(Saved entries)
• • • • •
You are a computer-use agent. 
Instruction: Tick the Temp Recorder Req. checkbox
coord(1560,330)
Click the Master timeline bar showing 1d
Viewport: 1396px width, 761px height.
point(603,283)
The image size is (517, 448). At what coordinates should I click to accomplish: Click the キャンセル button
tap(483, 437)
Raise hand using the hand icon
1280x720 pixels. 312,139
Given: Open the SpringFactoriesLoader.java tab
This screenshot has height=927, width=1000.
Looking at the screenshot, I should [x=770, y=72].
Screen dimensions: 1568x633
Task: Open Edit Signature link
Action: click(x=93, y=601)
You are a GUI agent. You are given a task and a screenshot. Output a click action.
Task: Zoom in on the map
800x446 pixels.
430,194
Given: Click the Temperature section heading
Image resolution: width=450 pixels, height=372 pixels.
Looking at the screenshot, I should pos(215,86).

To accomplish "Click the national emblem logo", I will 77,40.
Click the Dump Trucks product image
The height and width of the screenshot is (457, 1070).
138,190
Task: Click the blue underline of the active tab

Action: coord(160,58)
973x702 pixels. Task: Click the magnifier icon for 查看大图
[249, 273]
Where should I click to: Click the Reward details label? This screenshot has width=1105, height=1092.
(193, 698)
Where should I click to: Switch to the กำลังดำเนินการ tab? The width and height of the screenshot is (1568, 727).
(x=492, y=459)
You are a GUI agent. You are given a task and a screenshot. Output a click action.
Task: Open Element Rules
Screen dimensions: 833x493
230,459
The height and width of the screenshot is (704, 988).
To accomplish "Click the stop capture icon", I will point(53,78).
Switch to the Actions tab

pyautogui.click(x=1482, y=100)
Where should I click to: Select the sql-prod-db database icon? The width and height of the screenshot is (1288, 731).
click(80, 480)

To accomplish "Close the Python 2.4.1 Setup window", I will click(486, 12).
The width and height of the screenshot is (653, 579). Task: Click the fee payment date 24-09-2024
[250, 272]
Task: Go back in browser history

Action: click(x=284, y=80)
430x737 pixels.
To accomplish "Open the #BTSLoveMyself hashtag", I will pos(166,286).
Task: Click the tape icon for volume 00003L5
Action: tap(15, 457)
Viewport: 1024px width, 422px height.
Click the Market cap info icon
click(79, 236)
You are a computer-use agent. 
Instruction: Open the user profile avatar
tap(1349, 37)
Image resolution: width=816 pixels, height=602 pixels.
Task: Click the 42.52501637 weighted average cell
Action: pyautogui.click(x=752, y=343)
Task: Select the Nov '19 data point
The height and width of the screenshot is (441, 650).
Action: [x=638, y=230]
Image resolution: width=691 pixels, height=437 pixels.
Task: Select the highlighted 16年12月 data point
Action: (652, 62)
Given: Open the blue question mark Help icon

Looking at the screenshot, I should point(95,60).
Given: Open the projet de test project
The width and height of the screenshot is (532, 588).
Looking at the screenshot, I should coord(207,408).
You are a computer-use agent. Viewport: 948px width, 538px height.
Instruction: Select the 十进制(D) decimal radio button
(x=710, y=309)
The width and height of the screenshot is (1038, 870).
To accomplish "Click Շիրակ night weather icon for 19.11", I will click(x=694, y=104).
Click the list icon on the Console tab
• • • • •
=== Task details ===
Exactly the lines from the one containing "The height and width of the screenshot is (704, 988)." through the end of the records above should be returned, with both ends kept.

=== Final answer ===
The height and width of the screenshot is (704, 988).
To accomplish "Click the stop capture icon", I will point(53,78).
Switch to the Actions tab

pyautogui.click(x=1482, y=100)
Where should I click to: Select the sql-prod-db database icon? The width and height of the screenshot is (1288, 731).
click(80, 480)

To accomplish "Close the Python 2.4.1 Setup window", I will click(486, 12).
The width and height of the screenshot is (653, 579). Task: Click the fee payment date 24-09-2024
[250, 272]
Task: Go back in browser history

Action: click(x=284, y=80)
430x737 pixels.
To accomplish "Open the #BTSLoveMyself hashtag", I will pos(166,286).
Task: Click the tape icon for volume 00003L5
Action: tap(15, 457)
Viewport: 1024px width, 422px height.
Click the Market cap info icon
click(79, 236)
You are a computer-use agent. 
Instruction: Open the user profile avatar
tap(1349, 37)
Image resolution: width=816 pixels, height=602 pixels.
Task: Click the 42.52501637 weighted average cell
Action: pyautogui.click(x=752, y=343)
Task: Select the Nov '19 data point
The height and width of the screenshot is (441, 650).
Action: [x=638, y=230]
Image resolution: width=691 pixels, height=437 pixels.
Task: Select the highlighted 16年12月 data point
Action: (652, 62)
Given: Open the blue question mark Help icon

Looking at the screenshot, I should point(95,60).
Given: Open the projet de test project
The width and height of the screenshot is (532, 588).
Looking at the screenshot, I should coord(207,408).
You are a computer-use agent. Viewport: 948px width, 538px height.
Instruction: Select the 十进制(D) decimal radio button
(x=710, y=309)
The width and height of the screenshot is (1038, 870).
To accomplish "Click Շիրակ night weather icon for 19.11", I will click(x=694, y=104).
Click the list icon on the Console tab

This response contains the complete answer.